Слова повисли в воздухе, острые и унизительные. Леди Изабель едва заметно улыбнулась в свой бокал, удовлетворенная унижением. Чарльз потупился, краснея от стыда за сестру. В глазах Маргариты вспыхнула ярость, столь же яркая, как пламя костра, на котором сжигали еретиков. Комок горечи и бессилия подступил к горлу. Она сжала кулаки под столом так, что ногти впились в ладони, оставляя алые полумесяцы.

Не глядя на отца, чье лицо стало багровым от гнева, она развернулась и вышла. Тяжелая дубовая дверь захлопнулась за ней с глухим стуком. В коридоре, освещенном тусклыми факелами в железных подсвечниках, Маргарита прислонилась к холодному камню стены.

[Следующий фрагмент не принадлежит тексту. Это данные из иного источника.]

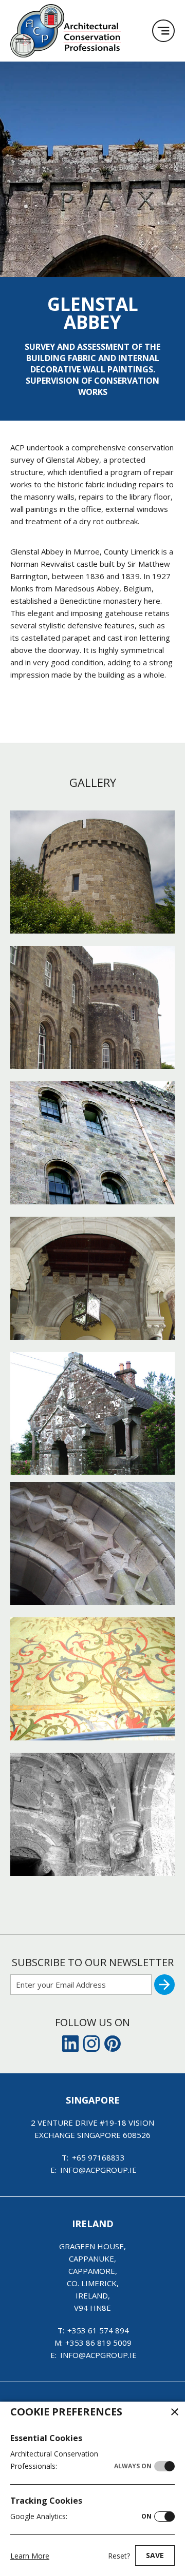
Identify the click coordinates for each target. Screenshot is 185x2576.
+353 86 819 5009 (98, 2342)
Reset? (119, 2556)
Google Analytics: (81, 2516)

Дыхание срывалось, грудь вздымалась под тугой шнуровкой корсета. Унижение жгло изнутри.

Рождение дочери стало для читы Монфортов большой трагедией - лорд Годфри сокрушался на свою жену спутаньем с дьяволом и  требовал наконец родить ему наследника. Он истязал ее, иногда прибегая к пыткам. А леди Изабель истязала Маргариту. Приходя к ней в комнату каждую ночь, она аккуратно вынимала из детских ручонок тряпичного ангела, сшитого одной из прислуг, и придушивала, с наслаждением вслушиваясь в раздающиеся хрипы. Иногда ее могли остановить проходящие мимо слуги - тогда Изабель сквозь коматоз бросала ангела на пол и шатающейся походкой выходила прочь.

Спустя четыре года после рождения Маргариты особняк вновь разразился радостными новостями - наследнику быть. Изабель расцвела, как ядовитый дурман: ее пшеничные волосы струились шелком, взгляд голубых воспаленных глаз светился, а кожа приобретала здоровый розовый оттенок. Она бродила по саду, лаская белые розы, улыбалась солнцу, слугам, птицам - всему, но не дочери. Любовь уходила корнями в землю под ногами Изабель, питая нерожденного брата.

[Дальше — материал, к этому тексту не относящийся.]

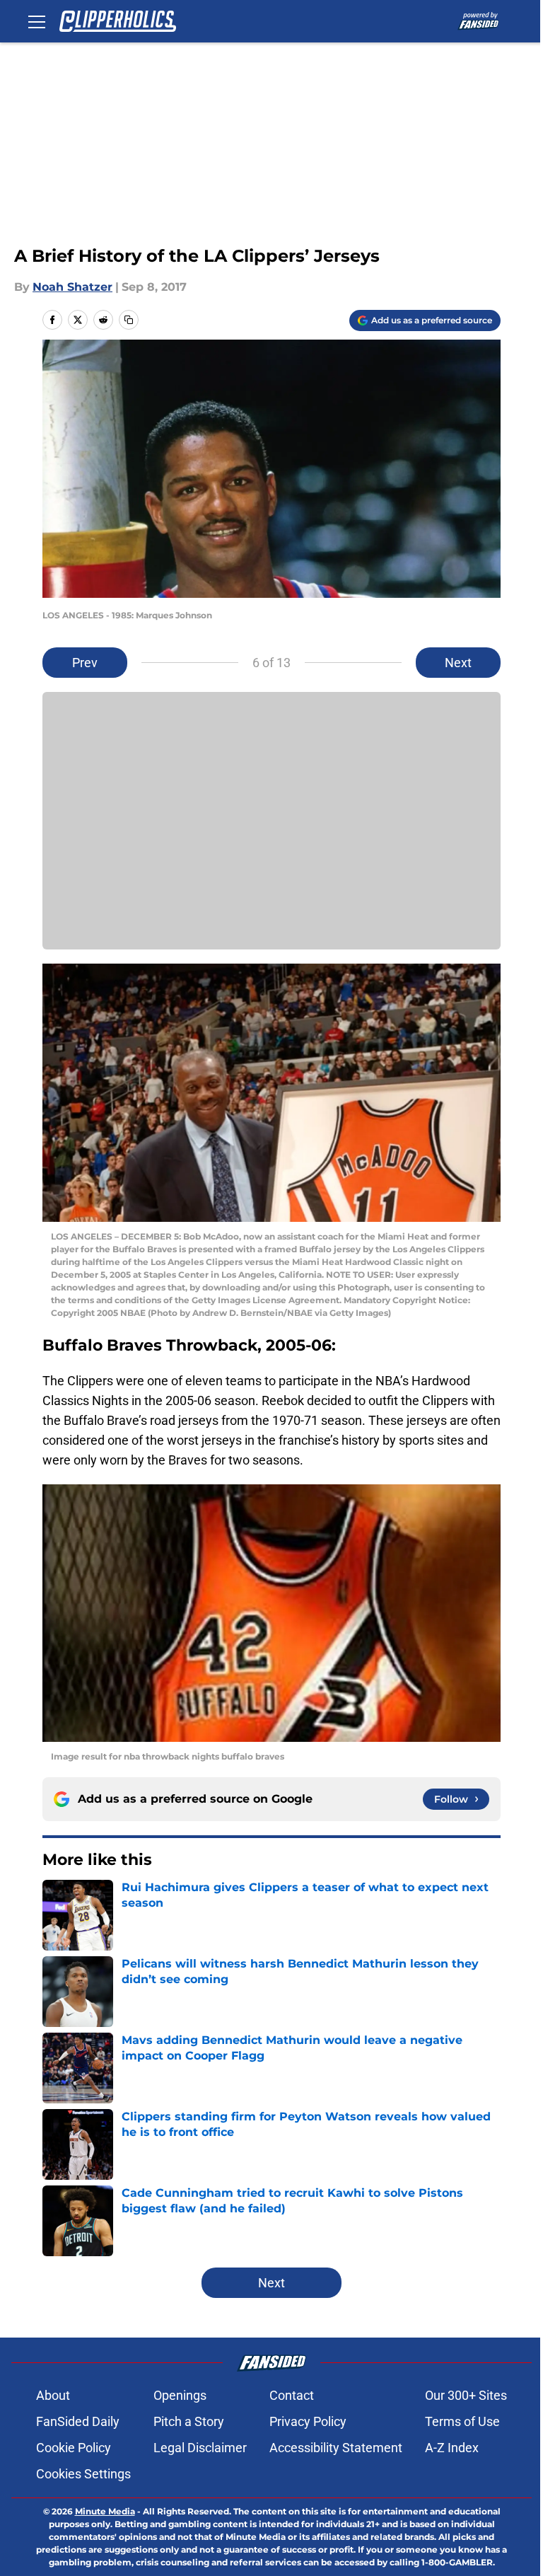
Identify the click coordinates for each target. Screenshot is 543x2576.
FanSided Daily (77, 2421)
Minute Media (105, 2511)
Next (458, 662)
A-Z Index (452, 2447)
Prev (85, 662)
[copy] (129, 320)
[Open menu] (36, 21)
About (53, 2395)
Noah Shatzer (72, 287)
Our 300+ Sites (466, 2395)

Даже тогда, когда все внимание уходило Чарльзу, Маргарита старалась быть примерной сестрой. С самого дества братцу прививали будущее судьи - преемника Годфри. Он читал книги из личной библиотеки отца, куда дочери доступ был закрыт, но Чарльз, испуганно озираясь от каждого шороха, тайком прибегал в комнату сестры с толстенными томами, и они до утра, лишь при свете свечей, читали древние тексты вместе.

Ненависть, взращенная в этих стенах, дала чудовищный плод. Боль, нанесенная матерью, трансформировалась в неистовое желание причинять ее другим. Маргарита открыла для себя экстаз власти над жизнью и смертью - запугав палача и нескольких слуг угрозами обвинить в колдовстве, она создала свою личную геенну в подвале заброшенной церкви на окраине. За щедрое золото, куда более обильное, чем жалованье лорда, ее приспешники по ночам похищали людей, на которых та показывала пальцем.

В своем подвальном аду, освещенном оплывшими свечами, пахнущем ладаном, кровью и гниением, Маргарита вершила свое больное правосудие. Длинными пальцами, усеянными мелкими шрамами от ударов розгой, так любезно подаренной матушкой, она орудовала ножом с рукоятью из слоновой кости, попутно переворачивая страницы фолианта. Каждая капля крови, каждый предсмертный хрип становились для нее апофеозом. Она чувствовала это – волну жара, накатывающую снизу живота, сжимающую мышцы, взрывающейся тихим стоном наслаждения. Кончая на пике агонии жертвы, она сливалась со своей миссией. Она не видела греха в своих деяниях. Разве не очищала она мир от скверны? Разве не искала она грешников, подслушивая под окнами домов, застывшая как тень в закоулках патрулируемого из-за пропаж людей города?

Маргарита стояла у окна в своей комнате, прижимая лоб к ледяному стеклу. За ее спиной пылал камин, но холод проникал изнутри, из самой сердцевины костей. Удар в дверь прозвучал тихо, робко, как стук испуганного воробья о стекло.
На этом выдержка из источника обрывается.